Monoubiquitinated proteins decorate the Anaplasma phagocytophilum-occupied vacuolar membrane

An emerging theme among vacuole-adapted bacterial pathogens is the ability to hijack ubiquitin machinery to modulate host cellular processes and secure pathogen survival. Mono- and polyubiquitination differentially dictate the subcellular localization, activity, and fate of protein substrates. Monoubiquitination directs membrane traffic from the plasma membrane to the endosome and has been shown to promote autophagy. Anaplasma phagocytophilum is an obligate intracellular bacterium that replicates within a host cell-derived vacuole that co-opts membrane traffic and numerous other host cell processes. Here, we show that monoubiquitinated proteins decorate the A. phagocytophilum-occupied vacuolar membrane (AVM) during infection of promyelocytic HL-60 cell, endothelial RF/6A cells, and to a lesser extent, embryonic tick ISE6 cells. Monoubiquitinated proteins are present on the AVM upon its formation and continue to accumulate throughout infection.
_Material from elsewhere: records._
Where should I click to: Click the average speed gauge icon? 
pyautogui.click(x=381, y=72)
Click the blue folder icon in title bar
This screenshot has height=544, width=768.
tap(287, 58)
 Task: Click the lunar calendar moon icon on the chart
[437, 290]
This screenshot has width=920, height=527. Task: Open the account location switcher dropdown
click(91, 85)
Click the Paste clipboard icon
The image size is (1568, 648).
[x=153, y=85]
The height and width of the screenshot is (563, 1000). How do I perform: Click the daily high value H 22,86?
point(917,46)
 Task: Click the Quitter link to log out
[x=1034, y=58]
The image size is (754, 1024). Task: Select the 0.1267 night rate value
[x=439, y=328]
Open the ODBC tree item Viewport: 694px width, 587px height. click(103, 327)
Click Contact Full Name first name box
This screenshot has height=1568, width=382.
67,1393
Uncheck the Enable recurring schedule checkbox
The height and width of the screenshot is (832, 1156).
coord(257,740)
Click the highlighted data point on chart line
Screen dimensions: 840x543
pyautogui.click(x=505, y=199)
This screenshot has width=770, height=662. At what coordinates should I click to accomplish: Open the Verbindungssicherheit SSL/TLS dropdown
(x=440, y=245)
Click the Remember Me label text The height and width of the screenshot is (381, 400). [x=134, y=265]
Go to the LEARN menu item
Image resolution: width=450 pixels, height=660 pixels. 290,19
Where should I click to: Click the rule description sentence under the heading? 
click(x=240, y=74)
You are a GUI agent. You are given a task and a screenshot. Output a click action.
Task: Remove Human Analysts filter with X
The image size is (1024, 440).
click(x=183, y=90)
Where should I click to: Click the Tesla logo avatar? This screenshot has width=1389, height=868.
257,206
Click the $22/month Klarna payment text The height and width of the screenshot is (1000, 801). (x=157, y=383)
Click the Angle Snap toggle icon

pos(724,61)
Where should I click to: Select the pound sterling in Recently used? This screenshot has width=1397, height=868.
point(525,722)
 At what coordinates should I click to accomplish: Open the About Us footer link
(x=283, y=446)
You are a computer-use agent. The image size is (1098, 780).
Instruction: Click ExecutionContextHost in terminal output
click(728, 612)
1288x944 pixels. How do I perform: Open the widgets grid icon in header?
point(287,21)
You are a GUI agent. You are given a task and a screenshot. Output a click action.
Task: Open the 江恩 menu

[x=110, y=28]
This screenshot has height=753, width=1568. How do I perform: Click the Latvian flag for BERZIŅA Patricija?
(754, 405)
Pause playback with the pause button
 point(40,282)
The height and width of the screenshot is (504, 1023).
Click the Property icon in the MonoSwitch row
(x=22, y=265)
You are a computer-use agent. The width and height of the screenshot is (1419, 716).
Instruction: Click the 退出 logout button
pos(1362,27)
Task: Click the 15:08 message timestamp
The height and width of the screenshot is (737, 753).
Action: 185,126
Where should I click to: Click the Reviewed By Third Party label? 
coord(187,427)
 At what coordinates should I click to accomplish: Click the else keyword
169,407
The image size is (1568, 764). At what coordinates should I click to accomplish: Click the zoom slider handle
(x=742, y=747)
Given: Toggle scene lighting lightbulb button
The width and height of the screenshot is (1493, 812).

Tetracycline-mediated inhibition of de novo bacterial protein synthesis promotes the loss of ubiquitinated proteins from the AVM. This effect is reversible, as removal of tetracycline restores AVM ubiquitination to pretreatment levels. These results demonstrate a novel mechanism by which A. phagocytophilum remodels the composition of its host cell-derived vacuolar membrane and present the first example of a Rickettsiales pathogen co-opting ubiquitin during intracellular residence.